Material for this task:

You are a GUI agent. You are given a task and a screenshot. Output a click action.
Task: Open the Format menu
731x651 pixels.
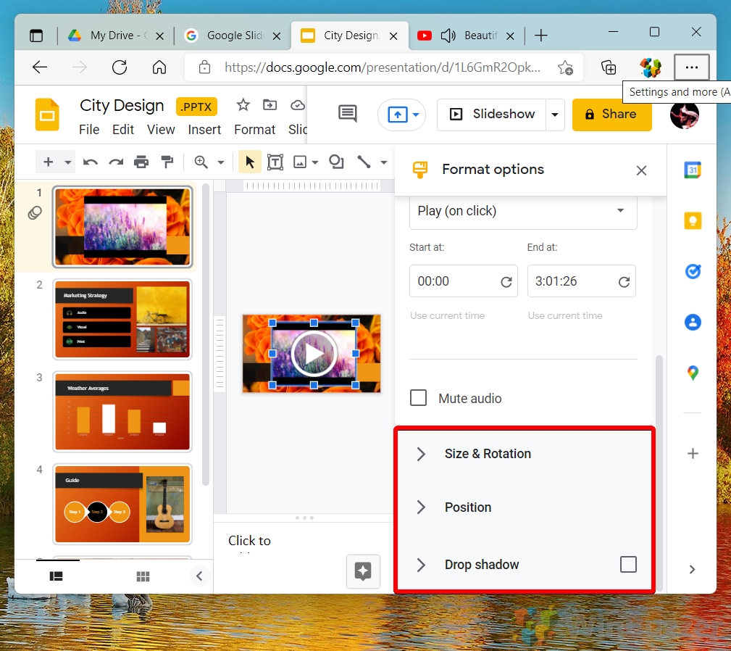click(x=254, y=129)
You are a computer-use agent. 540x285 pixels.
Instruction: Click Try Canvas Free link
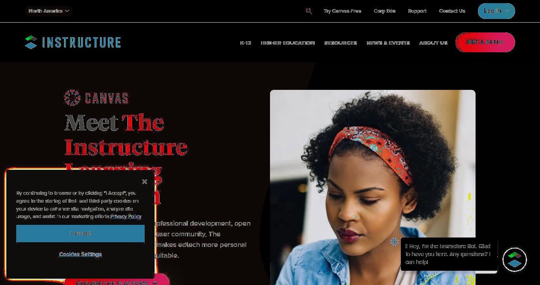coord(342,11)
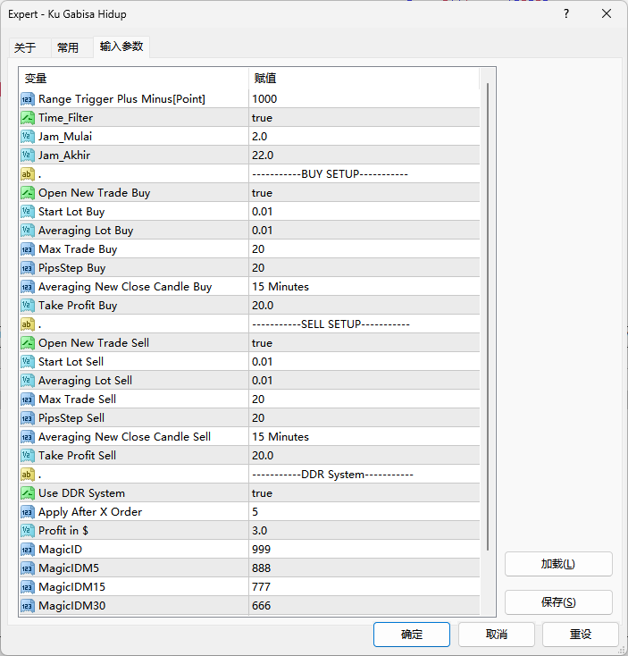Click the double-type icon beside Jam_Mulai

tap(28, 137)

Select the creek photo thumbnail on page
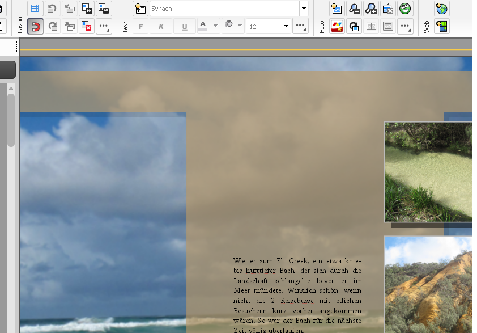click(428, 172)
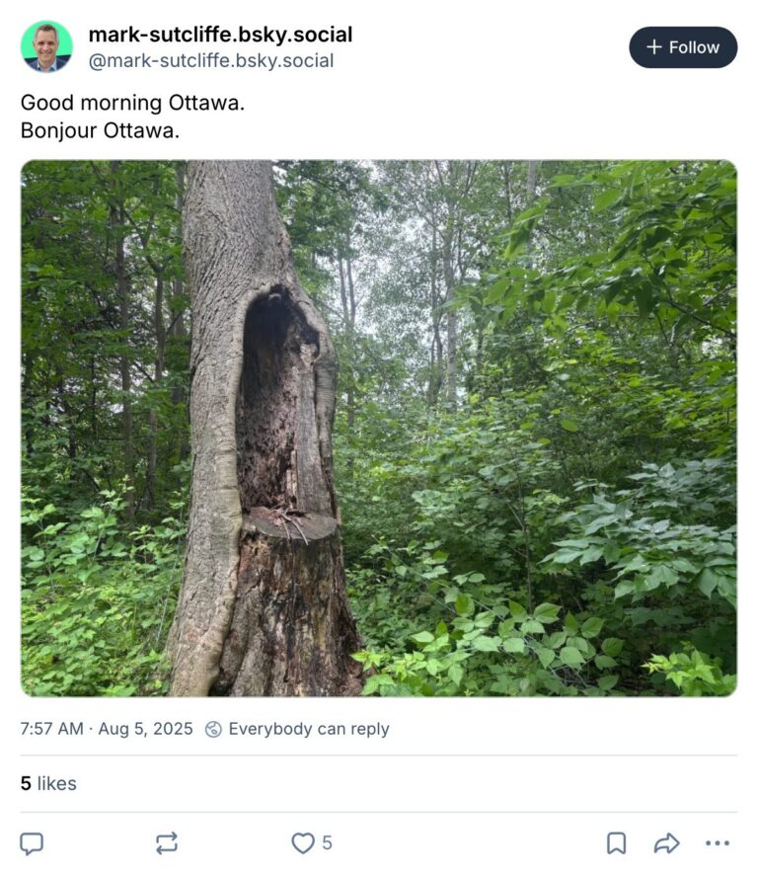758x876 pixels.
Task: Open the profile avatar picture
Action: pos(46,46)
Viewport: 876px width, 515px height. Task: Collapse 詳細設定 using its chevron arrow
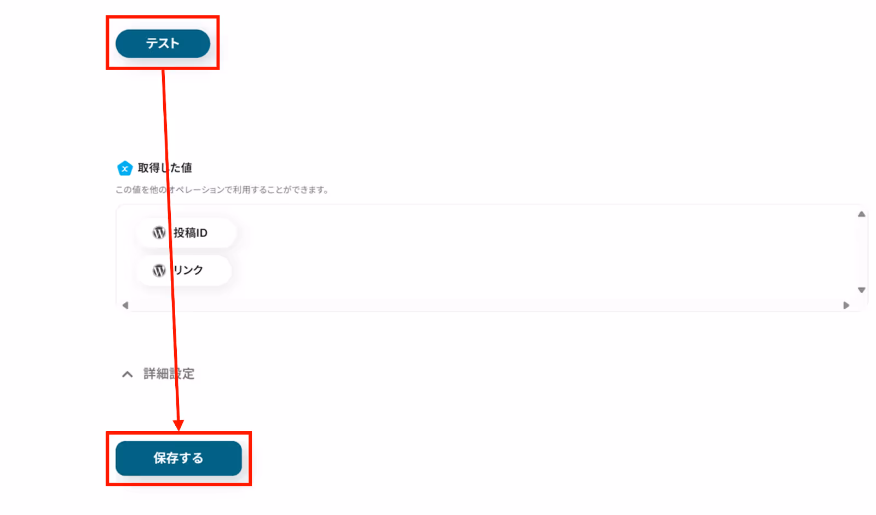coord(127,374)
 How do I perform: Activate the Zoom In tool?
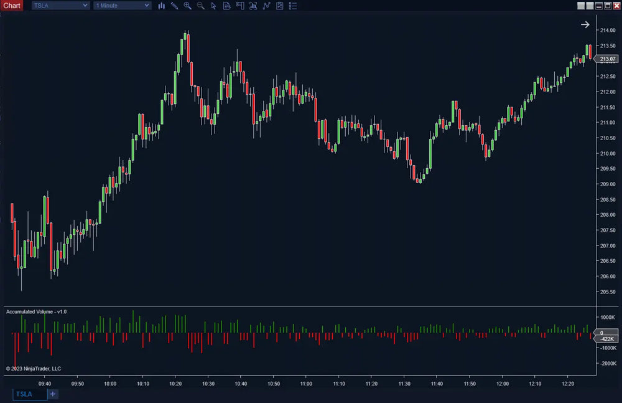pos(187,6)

* * *

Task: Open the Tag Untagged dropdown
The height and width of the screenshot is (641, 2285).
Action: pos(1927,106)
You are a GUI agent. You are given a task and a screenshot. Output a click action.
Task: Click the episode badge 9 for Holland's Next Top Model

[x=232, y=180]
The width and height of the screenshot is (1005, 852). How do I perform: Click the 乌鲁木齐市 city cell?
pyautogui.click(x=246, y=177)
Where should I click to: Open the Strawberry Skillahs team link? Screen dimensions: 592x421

About this exercise: Give back, unchanged, the run of lines in the listing above that begins at the line containing "The width and" and ends at the line containing "Where should I", both included.

Response to this exercise:
The width and height of the screenshot is (1005, 852). How do I perform: Click the 乌鲁木齐市 city cell?
pyautogui.click(x=246, y=177)
Where should I click to: Open the Strawberry Skillahs team link? Screen dimensions: 592x421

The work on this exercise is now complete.